● **DIRECTIONS FOR THIS TASK**: Copy out the rows below from the line with "You are a GUI" to the line with "click(x=390, y=132)", both ends included, word for word. Leave the pictures out.

● **DATA SUPPLIED**:
------------------------------------------------------------
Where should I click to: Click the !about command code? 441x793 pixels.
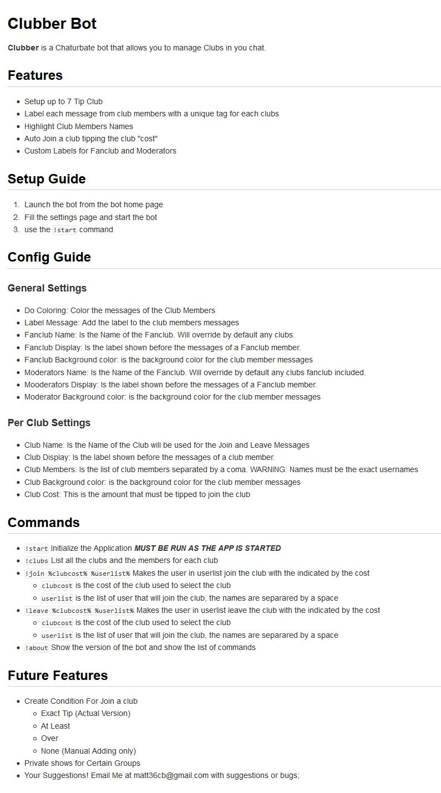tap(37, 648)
------------------------------------------------------------
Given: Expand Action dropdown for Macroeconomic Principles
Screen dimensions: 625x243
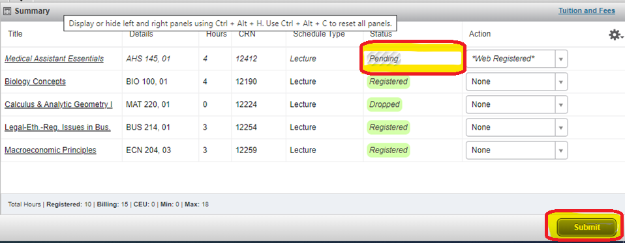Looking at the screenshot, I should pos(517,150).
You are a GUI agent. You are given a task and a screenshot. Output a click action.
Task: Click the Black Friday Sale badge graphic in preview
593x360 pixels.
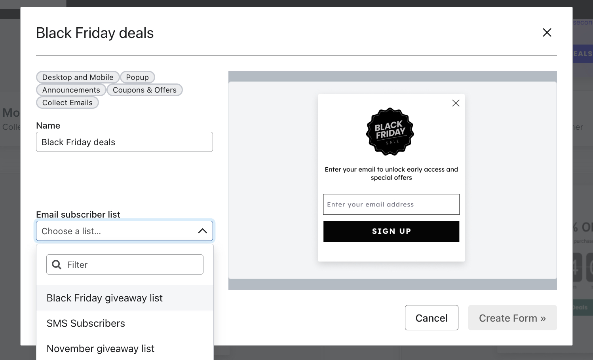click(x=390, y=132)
------------------------------------------------------------
● **FINAL RESULT**:
You are a GUI agent. You are given a task and a screenshot. Output a click action.
Task: Click the Black Friday Sale badge graphic in preview
593x360 pixels.
click(x=390, y=132)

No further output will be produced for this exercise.